Ricordando il viaggio, Papa Francesco sottolinea che è stato “un grande piacere vedere come la Chiesa in Slovacchia vive la ricchezza e la diversità dei riti e delle tradizioni, come un ponte che unisce l’Occidente e l’Oriente cristiano”.
È il segno visibile di una “cultura dell’incontro” che “si costruisce nella ricerca dell’armonia tra le diversità, un’armonia che richiede accoglienza, apertura e creatività”, con alla radice di tutto “c’è il Vangelo, c’è lo Spirito Santo”.
Il Papa sottolinea che l’armonia è “a volte ferita dai nostri peccati e dai nostri limiti”, e per questo si è pregato durante la visita “anche per la guarigione delle ferite”. Papa Francesco non lo dice, ma, tra le ferite, c’era anche quella degli abusi: durante il viaggio il Papa ha incontrato alcune vittime, in gran segreto, e la storia è stata diffusa solo in questi giorni sui media slovacchi, a mesi dalla visita, perché c’era la volontà di non strumentalizzare la vicenda.
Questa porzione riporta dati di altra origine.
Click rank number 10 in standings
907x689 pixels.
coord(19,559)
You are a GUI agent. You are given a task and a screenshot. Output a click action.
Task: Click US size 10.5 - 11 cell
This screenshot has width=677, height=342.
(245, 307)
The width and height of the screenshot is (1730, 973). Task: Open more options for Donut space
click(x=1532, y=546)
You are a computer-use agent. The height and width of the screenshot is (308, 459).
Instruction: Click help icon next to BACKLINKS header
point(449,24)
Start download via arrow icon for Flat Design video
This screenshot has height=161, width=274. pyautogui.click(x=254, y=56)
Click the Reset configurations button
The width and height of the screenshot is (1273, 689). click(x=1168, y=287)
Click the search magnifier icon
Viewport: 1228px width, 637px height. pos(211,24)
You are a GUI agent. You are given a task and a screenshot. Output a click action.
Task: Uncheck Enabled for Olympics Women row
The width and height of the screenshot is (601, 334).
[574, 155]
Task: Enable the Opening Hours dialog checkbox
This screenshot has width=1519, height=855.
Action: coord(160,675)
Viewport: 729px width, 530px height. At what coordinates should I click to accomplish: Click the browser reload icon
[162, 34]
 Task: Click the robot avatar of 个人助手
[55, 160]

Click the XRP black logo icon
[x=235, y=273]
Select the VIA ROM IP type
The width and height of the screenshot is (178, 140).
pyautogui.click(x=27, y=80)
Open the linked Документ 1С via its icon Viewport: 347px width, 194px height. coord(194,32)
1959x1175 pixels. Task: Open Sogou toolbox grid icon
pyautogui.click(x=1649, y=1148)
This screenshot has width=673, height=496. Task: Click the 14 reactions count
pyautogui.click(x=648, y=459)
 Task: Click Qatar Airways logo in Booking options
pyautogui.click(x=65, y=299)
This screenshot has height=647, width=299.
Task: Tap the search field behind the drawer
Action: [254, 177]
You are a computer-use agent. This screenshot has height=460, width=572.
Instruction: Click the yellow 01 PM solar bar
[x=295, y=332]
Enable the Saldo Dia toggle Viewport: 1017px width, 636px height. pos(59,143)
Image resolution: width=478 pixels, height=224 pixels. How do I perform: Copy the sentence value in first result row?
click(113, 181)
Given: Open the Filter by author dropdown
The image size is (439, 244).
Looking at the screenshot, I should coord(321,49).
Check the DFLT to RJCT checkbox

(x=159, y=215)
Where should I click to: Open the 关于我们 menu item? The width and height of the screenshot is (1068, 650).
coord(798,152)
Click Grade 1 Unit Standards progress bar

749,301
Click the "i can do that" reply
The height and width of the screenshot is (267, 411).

Papa Francesco poi guarda ai gesti concreti. Sottolinea con piacere che “il grande tappeto usato per il palco durante l’incontro con la comunità Rom, a Košice (Coshitse), è stato tagliato e distribuito tra le famiglie del quartiere, e può servire per l’accoglienza alla porta di ogni casa”. Ricorda di essere stato ricevuto con “il pane e il sale”, e il sale dell’accoglienza “rimanda al sale del Vangelo”. E aggiunge che gli slovacchi hanno mostrato ancora accoglienza, “questa volta nel contesto tragico della guerra”.